В конце 1940-х годов, в лихорадочную эпоху ледяного ужаса, когда новые страхи, вызванные расщеплением атомного ядра, дополненные старыми страхами перед сталинизмом, наложились на отрезвление от иллюзий 1930-х, многие интеллектуалы — пацифисты в прошлом — выступали с предложением начать превентивную ядерную войну против СССР. Среди них были Бертран Рассел, соредактор Оруэлла в журнале Polemic, и Джон Миддлтон Мерри, бывший муж Кэтрин Мэнсфилд и бывший патрон Оруэлла в журнале Adelphi. Они считали, что временное превосходство Запада в ядерном вооружении следует использовать для сдерживания или уничтожения русского медведя. Оруэлл не хотел бы ничего из этого. Пройдя через ожесточенные схватки за Испанию и Мюнхен[40], понимая их природу гораздо лучше многих своих соратников, он не считал, что здесь уместны некие упрощенные аналогии с «умиротворением», любимой метафорой новоиспеченных воителей холодной войны начиная с 1948 года. Не мог он также морально поддержать использование оружия массового уничтожения и разрушения. Даже те, кто верят, что гонка вооружений, истощив экономику Советского Союза, привела к окончанию холодной войны в 1989 году, оглядываясь назад, вероятно, не пожелали бы, чтобы такое оружие было использовано в 1948 году. Кроме всего остального, подобное действие унесло бы жизни людей, в конечном итоге и осуществивших те самые перемены, которые лишь немногие были способны предсказать.
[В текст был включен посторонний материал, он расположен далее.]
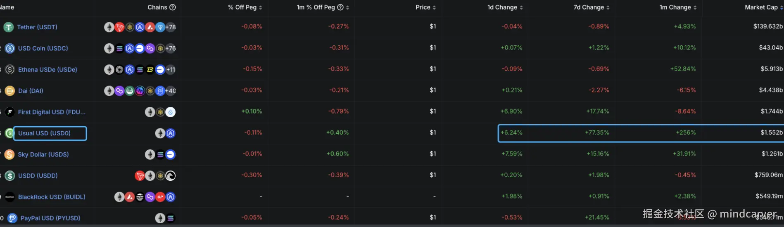Click the help icon next to Chains header
This screenshot has height=227, width=784.
click(x=173, y=7)
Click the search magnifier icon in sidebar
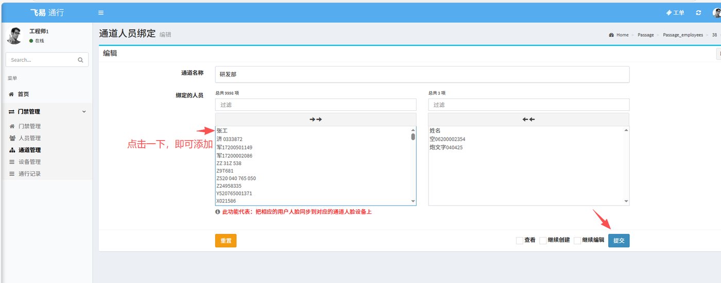721x283 pixels. pyautogui.click(x=80, y=60)
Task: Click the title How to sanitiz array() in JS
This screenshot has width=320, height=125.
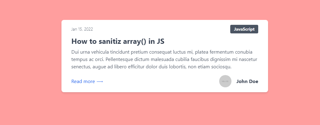Action: 118,41
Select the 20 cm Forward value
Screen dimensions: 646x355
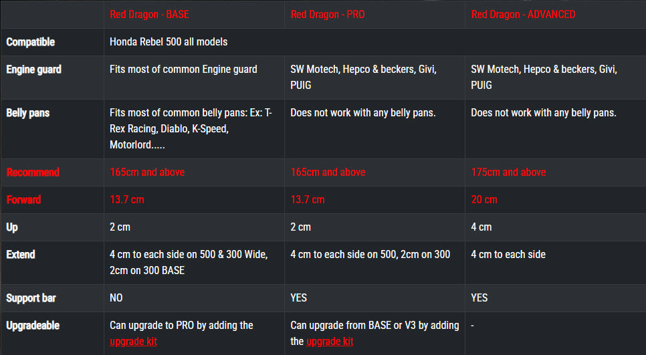pyautogui.click(x=484, y=200)
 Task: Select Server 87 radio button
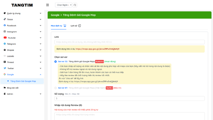[56, 88]
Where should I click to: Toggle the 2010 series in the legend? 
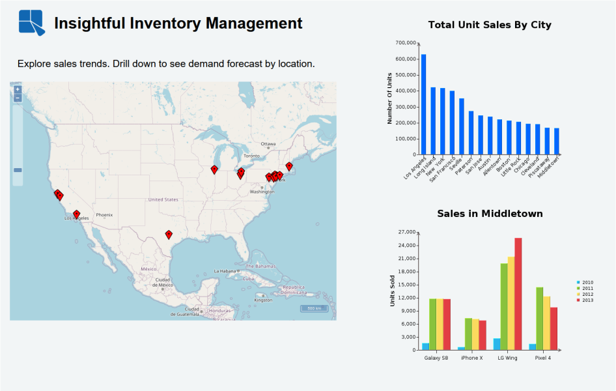584,282

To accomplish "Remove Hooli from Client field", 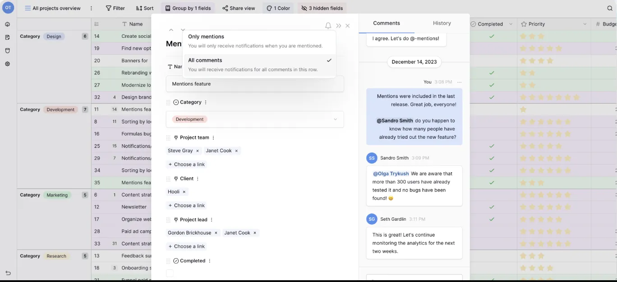I will tap(184, 192).
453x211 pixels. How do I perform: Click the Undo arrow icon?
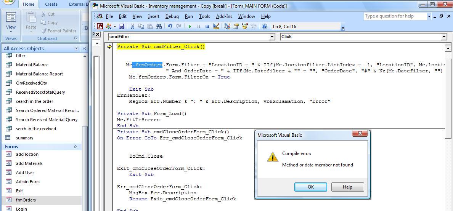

С приближением 1984 года, произвольно выбранной Оруэллом даты, которая теперь неизбежно становилась памятным событием, медиапространство захлестнул поток книг и эссе, вновь анализирующих роман «1984». Среди прочих был и номер нью-йоркского журнала Harper’s с главной статьей, снабженной фотографией Оруэлла и подписью жирным шрифтом: «Если бы Оруэлл был сегодня жив». Статья была написана Норманом Подгорецем, в те годы — главным редактором журнала Commentary и громкоголосым неофитом одновременно и крайнего рейганизма, и крайнего сионизма — комбинация эта в тот период на жаргоне правящих кругов Америки называлась «неоконсерватизм». В 1950 году журнал Life Генри Люса приветствовал появление «1984» за то, что роман, по его мнению, разоблачает тоталитарную сущность закона о восстановлении национальной промышленности Франклина Рузвельта и крупнейшей госкорпорации США Tennessee Valley Authority, использовав роман в острой критике «этих истовых рузвельтовцев США, которые, похоже, в глубине души не переставали мечтать о том, чтобы депрессивное состояние умов 1930-х годов, источник их власти и оправдание для их экспериментов, никогда бы не рассеивалось». Этот образ — человеческое лицо, навечно раздавленное удобным ботинком Элеоноры Рузвельт, — практически столь же абсурден, как утверждение Нормана Подгореца о том, что если бы Оруэлл был жив, то встал бы плечом к плечу не с кем иным, как с ним самим (Уильм Бакли, видимо, расположился бы у другого плеча, а за ними, грозной тенью, — Генри Киссинджер).